** Document text **
= Beginning of Section =

The system will focus on features relevant to genomics researchers with features such as huge data storage capabilities, very high-memory research servers for maximum performance and integration with relevant biological databases.
The CLIMB system is composed of over 7,500 CPU cores of processing power. This makes it the largest single system dedicated to Microbial Bioinformatics research, anywhere in the world.
To provide users with local, high performance, storage we have deployed IBM GPFS in each of the 4 sites, to provide 500TB of local storage. This storage is connected to our servers using Infiniband.
Unlike most supercomputers, the CLIMB system has been designed to provide large amounts of RAM, in order to meet the challenge of processing large, rich biological datasets. In comparison, the Spruce B supercomputer at the Atomic Weapons Research Establishment (number 68 on the Top 500 Supercomputers list, November 2014) has 35,000 cores, but only has 110 TB of RAM.
The CLIMB system is not designed to provide a single HPC system, as is often the case within academic computing; rather, the CLIMB system provides a pool of CPU cores and RAM that Medical Microbial Bioinformatics researchers can gain access to. The system has been designed to support over 1,000 VMs running simultaneously, potentially supporting most of the Microbial Bioinformatics community within the UK.
For longer term data storage, to share datasets and VMs, and to provide block storage for running VMs, we will be deploying a storage solution based on Ceph. Each site has 27 Dell R730XD servers, with each server containing 16x 4TB HDDs, giving a total raw storage capacity of 6912TB. All data stored in this system is replicated 3x, which gives us a usable capacity of 2304TB.

= End of Section =

** Task A **
List every quantity expressed in terabytes in the text describing the CLIMB system, noting briefly what each one measures.
** Task B **
Carry on the description of the CLIMB system from its final sentence.

** Collected data entries **
= Beginning of Section =

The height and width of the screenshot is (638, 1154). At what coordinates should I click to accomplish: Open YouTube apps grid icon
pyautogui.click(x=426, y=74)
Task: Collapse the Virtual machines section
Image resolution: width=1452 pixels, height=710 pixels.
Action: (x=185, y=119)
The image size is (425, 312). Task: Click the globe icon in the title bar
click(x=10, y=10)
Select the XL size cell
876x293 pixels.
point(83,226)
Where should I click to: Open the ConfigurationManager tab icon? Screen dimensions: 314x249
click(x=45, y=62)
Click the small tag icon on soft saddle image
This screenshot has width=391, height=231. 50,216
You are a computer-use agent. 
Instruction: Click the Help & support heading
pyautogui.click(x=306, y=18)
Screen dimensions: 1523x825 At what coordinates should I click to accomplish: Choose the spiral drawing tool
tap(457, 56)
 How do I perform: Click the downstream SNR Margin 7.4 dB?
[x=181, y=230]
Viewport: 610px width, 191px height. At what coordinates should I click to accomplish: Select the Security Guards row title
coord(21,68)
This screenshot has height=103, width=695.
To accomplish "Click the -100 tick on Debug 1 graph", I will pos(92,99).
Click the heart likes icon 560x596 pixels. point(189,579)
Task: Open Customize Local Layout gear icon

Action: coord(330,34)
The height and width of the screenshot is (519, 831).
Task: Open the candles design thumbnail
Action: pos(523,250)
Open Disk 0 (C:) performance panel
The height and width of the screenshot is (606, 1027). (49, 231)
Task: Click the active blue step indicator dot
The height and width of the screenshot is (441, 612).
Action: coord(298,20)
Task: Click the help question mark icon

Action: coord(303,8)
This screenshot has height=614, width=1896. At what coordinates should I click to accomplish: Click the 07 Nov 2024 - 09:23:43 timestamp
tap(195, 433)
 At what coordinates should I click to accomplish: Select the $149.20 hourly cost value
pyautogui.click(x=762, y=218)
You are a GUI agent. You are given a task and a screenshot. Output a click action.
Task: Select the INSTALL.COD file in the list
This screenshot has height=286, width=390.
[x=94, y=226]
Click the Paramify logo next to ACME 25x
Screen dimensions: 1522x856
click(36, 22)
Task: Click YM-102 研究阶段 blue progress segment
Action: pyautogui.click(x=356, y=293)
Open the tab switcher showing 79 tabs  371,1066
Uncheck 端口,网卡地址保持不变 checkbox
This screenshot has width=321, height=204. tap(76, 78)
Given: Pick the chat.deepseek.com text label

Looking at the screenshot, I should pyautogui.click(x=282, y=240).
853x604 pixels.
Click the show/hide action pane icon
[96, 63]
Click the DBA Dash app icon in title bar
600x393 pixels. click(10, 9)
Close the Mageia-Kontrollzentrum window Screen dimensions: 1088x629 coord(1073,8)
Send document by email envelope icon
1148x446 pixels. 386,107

= End of Section =

** Final answer A **
- 500TB: local storage provided by IBM GPFS across the 4 sites
- 110 TB: RAM of the Spruce B supercomputer
- 4TB: capacity of each HDD in the Dell R730XD servers
- 6912TB: total raw storage capacity of the Ceph-based system
- 2304TB: usable capacity after 3x replication

** Final answer B **
OpenStack is an open source software platform for cloud-computing. The software platform controls large pools of processing, storage, and networking resources throughout a data center. Users access the resource through a web-interface. As OpenStack is open source software, anyone who chooses to can access the source code, make any changes or modifications they need, and freely share these changes back out to the community at large.
Ceph is a scalable, software-defined storage platform delivering unified object and block storage making it ideal for cloud scale environments like OpenStack. It uses an algorithm called CRUSH (Controlled Replication Under Scalable Hashing) to ensure that data is evenly distributed across the cluster and that all cluster nodes are able to retrieve data quickly without any centralized bottlenecks.
GPFS is IBM’s parallel, shared-disk file system for cluster computers. It provides high performance by allowing data to be accessed over multiple computers at once. GPFS provides higher input/output performance by “striping” blocks of data from individual files over multiple disks, and reading and writing these blocks in parallel. GPFS provides for incredible scalability, good performance, and fault tolerance (Ie: machines can go down, and the filesystem is still accessible to others).